Obviously, this doesn’t lead to great D&D. This is why pretty much any NPC who tags along with my players is either woefully incompetent or incurably bloodthirty to the point of suicidal.

(What do you mean, “What should we do now?” We should do what I’ve been saying we should do since day one and go beat that dragon to death with our bare hands. Oh, what a glorious day to die! And so on…)

The players get the hint pretty fast and start telling the NPCs what to do. 

So… What happens when there’s a spell that lets the PCs dispense with the nonplayer characters and just ask you what’s up?  

While I think this is a bigger risk with spells like Divination, Commune, and Contact Other Plane (which let your players actually carry on something close to a full conversation with the DM – I mean, God), Augury still very much feels like a way for the players to run their plans past you for some final, cosmic stamp of approval. 

Now, I talked earlier about handling this sort of thing in good or bad faith.

Personally, if I get the impression that my players are either having a roleplaying moment or genuinely need a little nod of approval (or widened eyes blinking “Don’t do it, you idiots!” in Morse code, whichever the case may be), I think an honest answer that’s effectively me, the DM, saying “yes” or “no” (weal or woe) is perfectly fine. 

But what if your players aren’t treating in good faith or have come to over-rely on Augury?
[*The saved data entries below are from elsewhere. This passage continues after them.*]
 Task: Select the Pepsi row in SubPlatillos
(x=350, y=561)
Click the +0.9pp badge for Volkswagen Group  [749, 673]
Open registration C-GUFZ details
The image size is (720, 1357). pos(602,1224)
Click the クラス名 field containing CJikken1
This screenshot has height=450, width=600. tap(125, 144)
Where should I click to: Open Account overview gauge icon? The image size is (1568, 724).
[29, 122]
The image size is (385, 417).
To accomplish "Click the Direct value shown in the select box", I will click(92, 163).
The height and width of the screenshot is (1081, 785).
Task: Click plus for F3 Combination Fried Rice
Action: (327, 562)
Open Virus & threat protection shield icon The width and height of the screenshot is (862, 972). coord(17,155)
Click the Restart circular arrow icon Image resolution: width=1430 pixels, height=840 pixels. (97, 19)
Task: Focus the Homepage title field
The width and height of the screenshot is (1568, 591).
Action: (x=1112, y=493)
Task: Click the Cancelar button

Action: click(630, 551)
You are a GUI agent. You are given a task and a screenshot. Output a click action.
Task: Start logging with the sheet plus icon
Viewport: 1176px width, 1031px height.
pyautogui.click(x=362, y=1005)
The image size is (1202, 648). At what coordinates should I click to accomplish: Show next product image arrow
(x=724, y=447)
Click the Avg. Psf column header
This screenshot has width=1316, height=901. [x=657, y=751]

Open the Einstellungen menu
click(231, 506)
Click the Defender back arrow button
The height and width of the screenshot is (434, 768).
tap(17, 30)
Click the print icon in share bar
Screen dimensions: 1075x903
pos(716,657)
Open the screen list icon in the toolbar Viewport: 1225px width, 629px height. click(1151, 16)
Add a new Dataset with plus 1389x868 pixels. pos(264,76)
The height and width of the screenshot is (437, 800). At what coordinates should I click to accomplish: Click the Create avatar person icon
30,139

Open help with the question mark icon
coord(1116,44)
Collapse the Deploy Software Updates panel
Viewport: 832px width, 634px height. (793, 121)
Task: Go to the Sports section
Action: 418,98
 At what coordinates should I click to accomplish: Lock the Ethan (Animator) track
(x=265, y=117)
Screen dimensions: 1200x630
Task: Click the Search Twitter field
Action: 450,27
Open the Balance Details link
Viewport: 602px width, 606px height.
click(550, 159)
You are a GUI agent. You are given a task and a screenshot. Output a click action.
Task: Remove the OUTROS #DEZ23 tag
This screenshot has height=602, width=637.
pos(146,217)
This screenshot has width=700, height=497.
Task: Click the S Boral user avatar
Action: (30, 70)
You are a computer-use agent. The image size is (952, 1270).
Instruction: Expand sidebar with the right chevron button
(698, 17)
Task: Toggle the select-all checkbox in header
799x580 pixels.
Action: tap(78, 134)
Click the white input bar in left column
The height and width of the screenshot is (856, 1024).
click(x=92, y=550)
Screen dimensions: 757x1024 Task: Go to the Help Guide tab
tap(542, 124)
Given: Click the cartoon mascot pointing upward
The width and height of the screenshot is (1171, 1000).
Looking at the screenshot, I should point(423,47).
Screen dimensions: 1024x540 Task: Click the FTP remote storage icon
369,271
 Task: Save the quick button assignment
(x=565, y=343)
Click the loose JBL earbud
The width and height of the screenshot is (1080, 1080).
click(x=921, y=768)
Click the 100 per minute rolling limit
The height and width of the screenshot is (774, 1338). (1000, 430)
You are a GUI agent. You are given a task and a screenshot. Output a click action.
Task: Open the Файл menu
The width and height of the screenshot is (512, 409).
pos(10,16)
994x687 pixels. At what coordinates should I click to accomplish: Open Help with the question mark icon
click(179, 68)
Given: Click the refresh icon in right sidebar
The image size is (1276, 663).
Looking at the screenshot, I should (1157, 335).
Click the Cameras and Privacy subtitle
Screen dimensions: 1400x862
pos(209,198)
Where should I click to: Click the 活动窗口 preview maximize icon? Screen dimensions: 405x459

Or maybe you just want to stress the fact that you don’t come to D&D every week to tell the players what to do.

In that case, I invite you to focus on the fact that, in reality, the players aren’t actually talking to you.

They’re talking to an otherworldly entity and, while it’s assumed said entity has an awful lot of knowledge about what’s happening and what will happen, they’re not omniscient, and more importantly, they have their own personality and opinions. 

For example, a cleric in service to a war god keeps casting Augury and getting Weal (the good one) right before the party gets ambushed by orcs because obviously, a god of battle is going to see any possible outbreak of violence as a good thing.

Likewise, a cleric who worships a goddess of death, like the Raven Queen, might get Woe every time a course of action doesn’t lead to someone’s grisly demise.

A deity of wealth might consider it better to die in a collapsing treasure chamber (rich at last!) than escape to safety. 

Just like those NPCs, the entities your players will contact with Augury are also fallible or at least see the multiverse in a certain way.

Now, I wouldn’t recommend using this to screw players over (we’re acting in good faith and not being dicks, remember?), but using this approach is a great way to ensure that your players remember that they’re not talking to the DM when they cast this spell. 

Hopefully this piece has helped you think about Augury, how to use it, and how to handle this spell as a DM.